David Mathog mathog at seqvax.caltech.edu
Thu Jan 5 15:10:00 EST 1995


It would be *really* nice if the folks who maintain and distribute
databases would make it a bit easier to automate updates.  It isn't all 
that hard now, but it seems that every time I go to do a set of updates
some file has been moved, or changed names, or is .txt.Z when it was just
txt the previous time, or in one way or another mutated so as to break my
retrieval software. 

This goal could be accomplished by doing something like the following:

1.  At the final FTP/e-mail distribution sites for a particular database
    place a file that is always called "stub.txt" that contains a retrieval
    description of that database - all databases to be described in the
    same format. 

2.  At several well known sites provide a file "dbs.txt" that contains
    pointers to the major distribution sites for each database.

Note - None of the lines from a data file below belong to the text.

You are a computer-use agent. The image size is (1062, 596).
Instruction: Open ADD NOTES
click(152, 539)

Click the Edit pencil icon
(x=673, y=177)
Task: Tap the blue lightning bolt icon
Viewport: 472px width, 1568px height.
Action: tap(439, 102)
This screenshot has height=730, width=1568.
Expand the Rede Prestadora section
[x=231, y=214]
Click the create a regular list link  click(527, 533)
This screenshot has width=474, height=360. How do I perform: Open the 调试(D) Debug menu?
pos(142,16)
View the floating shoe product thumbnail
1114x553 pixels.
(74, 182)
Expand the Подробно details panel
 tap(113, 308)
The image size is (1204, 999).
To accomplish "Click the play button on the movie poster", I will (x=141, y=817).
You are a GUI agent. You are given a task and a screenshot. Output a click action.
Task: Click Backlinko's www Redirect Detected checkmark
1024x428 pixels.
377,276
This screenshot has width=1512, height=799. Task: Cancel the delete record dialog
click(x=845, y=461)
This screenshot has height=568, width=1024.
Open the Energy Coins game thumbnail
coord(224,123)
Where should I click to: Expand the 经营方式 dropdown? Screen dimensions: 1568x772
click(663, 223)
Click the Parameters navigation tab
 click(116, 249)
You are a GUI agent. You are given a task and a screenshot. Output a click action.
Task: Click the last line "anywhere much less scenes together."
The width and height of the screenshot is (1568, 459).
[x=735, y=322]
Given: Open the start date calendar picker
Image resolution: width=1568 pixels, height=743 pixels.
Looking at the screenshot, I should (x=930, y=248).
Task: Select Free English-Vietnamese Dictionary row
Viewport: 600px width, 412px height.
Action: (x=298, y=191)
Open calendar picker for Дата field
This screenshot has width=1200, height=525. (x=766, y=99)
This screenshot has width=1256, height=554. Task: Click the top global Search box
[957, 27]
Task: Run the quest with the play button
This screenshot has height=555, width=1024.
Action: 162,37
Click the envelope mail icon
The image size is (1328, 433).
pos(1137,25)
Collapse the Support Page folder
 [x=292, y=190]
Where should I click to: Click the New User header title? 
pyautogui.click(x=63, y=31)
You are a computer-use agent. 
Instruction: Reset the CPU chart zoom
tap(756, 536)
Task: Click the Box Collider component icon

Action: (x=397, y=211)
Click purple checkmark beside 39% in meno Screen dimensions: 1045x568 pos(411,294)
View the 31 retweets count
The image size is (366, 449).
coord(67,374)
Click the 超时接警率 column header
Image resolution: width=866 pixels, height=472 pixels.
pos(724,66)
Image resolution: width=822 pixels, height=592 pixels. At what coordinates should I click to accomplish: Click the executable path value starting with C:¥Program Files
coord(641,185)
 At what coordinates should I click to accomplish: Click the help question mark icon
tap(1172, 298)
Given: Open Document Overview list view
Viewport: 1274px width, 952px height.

Example of a stub.txt file:

DATABASE:databasename          (genbank/pir/swissprot etc.)
VERSION:40                     (text string)
RELEASE_DAY:5                  (numeric, day of month)
RELEASE_MONTH:12               (numeric, month of year)
RELEASE_YEAR:1994              (numeric, full year)
NUMBER_OF_FILES:10             (Number of files in full distribution)
1:RETRIEVAL_NAME:example.dat.Z (Valid name on server of first file)
1:RETRIEVAL_METHOD:ftp         (ftp or mail)
(for FTP)
1:RETRIEVAL_SITE:ftp.somewhere.edu  (if blank, same as for stub.txt)
1:RETRIEVAL_PATH:              (Relative to stub file, for FTP, here blank)
1:RETRIEVAL_TYPE:binary        (text,binary)
1:RETRIEVAL_SIZE:              (bytes)
(for mail)
1:RETRIEVAL_PIECES:15           (Number of pieces that will come back)
1:RETRIEVAL_TEMPLATE:Example.dat part ## of 15  (What the messages will say) 
1:RETRIEVAL_ADDRESS:listserv at somewhere   (mail address)
1:RETRIEVAL_SUBJECT:Send example.dat     (mail subject line)
1:RETRIEVAL_BODY:              (Here, a single blank line)
(for either)
1:PROCESS:LZ decompress        (UUD, unzip, debinhex, untar, etc.)
                               (Optional: multiple process steps)
1:FINAL_NAME:example.dat       (Suggested standard name when installed)
1:FINAL_TYPE:text              (text,binary)
1:FINAL_ORGANIZATION:genbank   (genbank or embl flatfile, ASN.1,MSWord...) 
2:RETRIEVAL_NAME:another.hqx   (Valid name on server of second file)
etc.

Example of a dbs.txt file:

DAY:5                          (as above - date of this dbs.txt file)
MONTH:12
YEAR:1994
DATABASE:databasename          (genbank/pir/swissprot etc.)
VERSION:40                     (text string)
DISTRIBUTION_SITES:5           (number of "official" distribution sites)
1:RETRIEVAL_METHOD:ftp         (ftp or mail)
(etc. Same syntax as for stub.txt, above)
2:RETRIEVAL_METHOD:mail        (ftp or mail)
etc.
DATABASE:nextdatabasename
etc.

The exact syntax doesn't matter, just keep it simple so that it's trivial 
to parse using DCL/shell scripts/basic/whatever.  Agree on cases so that
differences can be used and not trigger on "MONTH" vs. "month" (not a 
change), but do trigger on "/pub/VMS" vs. "/pub/vms" (is a change). 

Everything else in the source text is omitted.